Thursday, May 18, 2017

Alma Mater

In a case of intriguing timing, just at the moment when I am grappling with previously unrecognized emotions over having not been a mother, my alma mater (Smith College) is about to hold its graduation/reunion weekend. "Alma Mater" literally means kind mother, and Smith was kind to me. I am eternally thankful that I made that choice, that I received scholarships to make my education there possible, that I had fabulous courses and musical training, a great house, and that I made excellent friends. It was a safe place for me during a particularly hard time for my family, and even though I think it was more my mother's choice than mine (most of her friends were Smith graduates; she had attended two-year college), I am proud to be an alum. This is my 40th reunion, and I should be going.

I guess the short reason that I am not going is that I had promised myself that the next time I attended, I would have some tangible achievement to present. Smith knows my "old story" all too well; I lived it while I was there, they've heard about it at a few reunions, and in a sense I have never broken out of it. I want to be able to go back and say, look at the book I published or the dream fully realized or the late love of my life, the respect I'm garnering in such-and-such field, or the money I've earned and can share with the school. I still believe these things will happen, and for years I've been "faking it till you make it," but my energy for getting out "ahead of my skis" is lagging. It worked when I was 40 and 50, but not so well at 60 (!) Plus, I just did that to some degree on my trip to New York.

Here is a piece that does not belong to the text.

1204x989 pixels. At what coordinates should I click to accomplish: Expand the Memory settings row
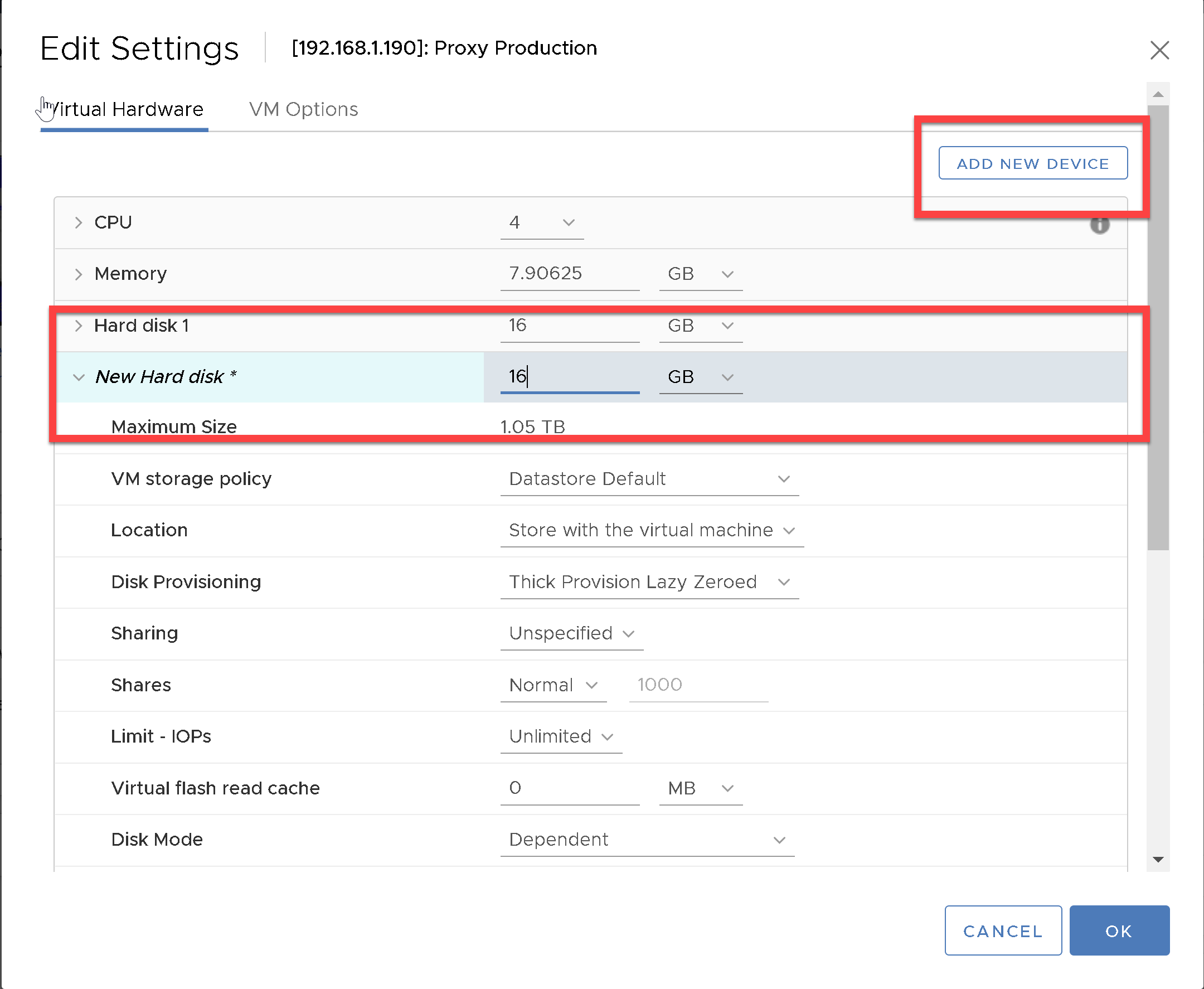(79, 274)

To be in the presence of many hundreds of brilliant, white-clad, high-achieving Smithies just might be too much for the tender place I'm in right now. I know it will be a beautiful, blessing-filled event. I'll make a commitment to attend our 50th, no matter what life brings these next ten years.

Thank goodness, again, for Martha Beck, whose daily words of inspiration today seemed to hit home: "What should you do now? Find a new way. A better way. Your way. The unknown, uncharted path through this wild new world that allows you--yourself in your uniqueness--to reclaim the full measure of your true nature." That's pretty much what I've been doing all along, walking uncharted paths. I suspect that this is about as "tangible" as we mystics manage to get!